Cada vez que alguien elige en el supermercado un producto libre de gluten, parece un simple acto de consumo. No lo es. Para miles de personas celíacas -y para quienes viven con alergias e intolerancias alimentarias- esa elección no es de marca: es de acceso a tratamiento. La enfermedad celíaca no se cura con medicamentos, vacunas ni cirugías. Su único tratamiento eficaz es una dieta libre de gluten estricta, permanente y segura, cuyo contenido de gluten cumpla la normativa nacional y tenga buena calidad nutricional. La comida es, literalmente, su medicina. Y como toda medicina, necesita estar disponible, ser continua y ser segura.

Chile dio un paso histórico con la Ley 21.362, que exigió identificar con claridad los alimentos libres de gluten y entregó mayor autonomía a miles de familias. La comunidad celíaca lo valoró como un gran avance. Hoy, sin embargo, ese avance se enfrenta a su propia contradicción: el artículo 9 bis obliga a vender estos productos en góndolas exclusivas, bajo la premisa de dar más seguridad al consumidor. La intención es correcta. El problema es que la realidad del mercado chileno no permite cumplirla.

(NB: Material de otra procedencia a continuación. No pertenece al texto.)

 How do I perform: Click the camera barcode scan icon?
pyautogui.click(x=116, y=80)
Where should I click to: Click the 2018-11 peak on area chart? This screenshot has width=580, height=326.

Estos alimentos existen porque hay empresas que llevan años invirtiendo en procesos rigurosos para evitar la contaminación cruzada: control de materias primas, instalaciones, transporte y personal, bajo estándares que pocas categorías alimentarias exigen. Ese esfuerzo tiene un costo, y solo se sostiene si los productos se venden. Concentrar una oferta ya reducida en un espacio de menor circulación tiene un resultado previsible: disminuyen las ventas, con ello, el interés de las empresas por mantener sus certificaciones, seguir innovando y sostener el logo en sus envases. Menos empresas significan menos alimentos disponibles y menor posibilidad de tratamiento. Y ahí el problema deja de ser comercial: se convierte en un problema de seguridad alimentaria. Porque una góndola exclusiva no protege a nadie si termina vacía.

El debate no debe concentrarse en dónde se ubica un alimento libre de gluten, sino que éste exista. Que esté disponible en todas las regiones del país. Que haya variedad. Que los precios no sigan subiendo. Que las familias no tengan que recorrer varios supermercados para encontrar lo que necesitan. Que la fiscalización exija, simplemente, el cumplimiento del Reglamento Sanitario de los Alimentos. En otras palabras: que el tratamiento siga existiendo y siendo aplicable.

La preocupación de las empresas certificadas no es solo económica -en un mercado aún incipiente-, su sustentabilidad comercial y el acceso de los pacientes a su tratamiento son dos caras de la misma moneda.

La discusión sobre los cambios a la ley avanzó de forma repentina, sin escuchar a quienes viven a diario el desafío de mantener una dieta libre de gluten. Pero recientemente eso cambió; hace pocos días nos reunimos con representantes de la industria, pacientes celíacos, autoridades del Ministerio de Salud y la propia ministra, y acordamos buscar alternativas que resuelvan el problema sin eliminar regulaciones ni bajar los estándares. El ánimo de Coacel y de los participantes en la mesa de trabajo es buscar que la ley 21.362 fortalezca la seguridad alimentaria con evidencia, diálogo y respeto por el funcionamiento de la cadena productiva y que esta normativa no termine debilitada por su propio reglamento.